Let's take Dionne first. The advice for Obama comes from the lips of Rep. Bernie Sanders, but it is clearly Dionne's position as well. Which is interesting because Sanders is a socialist who "believes devoutly in grass-roots, class-based politics."

There are so many competing myths about Obama you can't keep track without a scorecard. But the most curious is that Obama has supposedly adhered to a promise to find "common ground" with opponents, specifically Republicans. This is so far from the truth as to laughable.

The close thing to "common ground" he ever sought was with the Abortion Establishment--a rock-hard commitment to ensuring ObamaCare advanced the more-dead-babies agenda of Planned Parenthood. Since they were so close you couldn't slip a piece of paper between them, it hardly qualifies as a "compromise."

Enough of this playing to the middle, Sanders/Dionne counsel. Go for the jugular--otherwise known as vigorously articulating a "clear set of commitments"--and stop worrying about "compromising with a few moderate Republican senators." Does this make ANY sense?

Poll after poll shows the American public has picked up that Obama's policies are waaaaay out of the mainstream. Yet Dionne and Sanders believe the President can "salvage an election" by returning (I kid you not) "to his community-organizer roots." By playing more "class-based" politics, he can rally those on his party's left whose lack of enthusiasm would help ensure that Democrats get crushed in less than five weeks.

Broder picks up on the work of Gallup's Lydia Saad as massaged and extended by a Democratic advocacy group. Whereas Dionne counsels Obama to storm the ideological barricades, Broder advises just the opposite. He looks at the American electorate's changing self-identification and sees "the limitations on the apparent White House strategy of concentrating the president's campaign efforts on young people and single women."

And the one-sentence synopsis? There are fewer liberals than there were in 2008 and more conservatives.

In late June Gallup "reported that the share of voters who describe themselves as conservative had increased from 37 percent to 42 percent in the past two years," Broder wrote. "That does not sound like a big change. But given the long-term stability of basic philosophical alignments, the reaction it measured to the economic troubles and the performance of the new Democratic administration is very significant." (My emphasis.) Liberals are down to 20%. Moderates have shrunk to 35%.

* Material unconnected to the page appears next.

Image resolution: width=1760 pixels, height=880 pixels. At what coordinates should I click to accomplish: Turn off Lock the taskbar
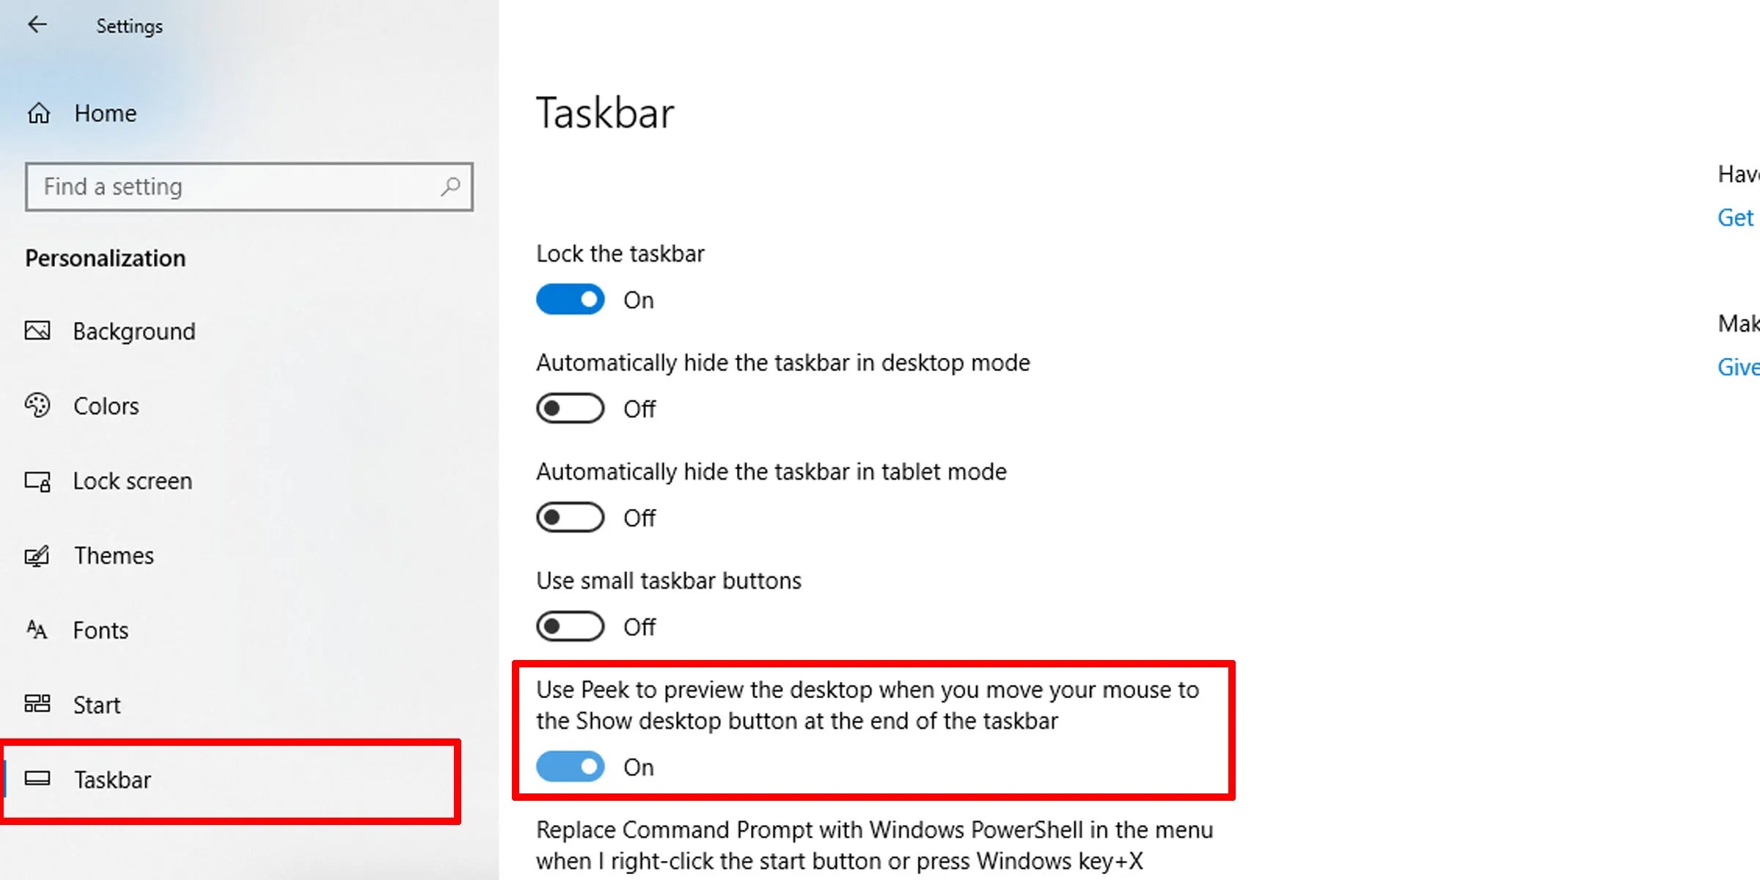[571, 299]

Broder relies on the contribution of the Democratic political advocacy group Third Way whose analysis "overlaid" the work of Saad. They assumed in 2010 that "Democratic candidates run as well as Obama did nationally in 2008, taking 20 percent of the conservatives, 60 percent of the moderates and 89 percent of the liberals. And suppose, too, that turnout rates are the same for all three groups."

With that model Democrats do okay in five states. But even back-of-the-envelope calculations quickly show that "with more conservatives and fewer liberals in the mix, the Democrat would come up short in 13 other competitive states and barely break even in California, Illinois and New Hampshire," Broder writes. " Among the big states where the numbers break against the Democrats are Florida, Ohio and Pennsylvania."

The problem for Obama is not that he has this deep hankering for "compromise." He talks a great game--which is why his party's Left is forever complaining--but if you look at what Obama actually produces--ObamaCare, for example--you see that the public has rightly pegged him as out-of-the-mainstream.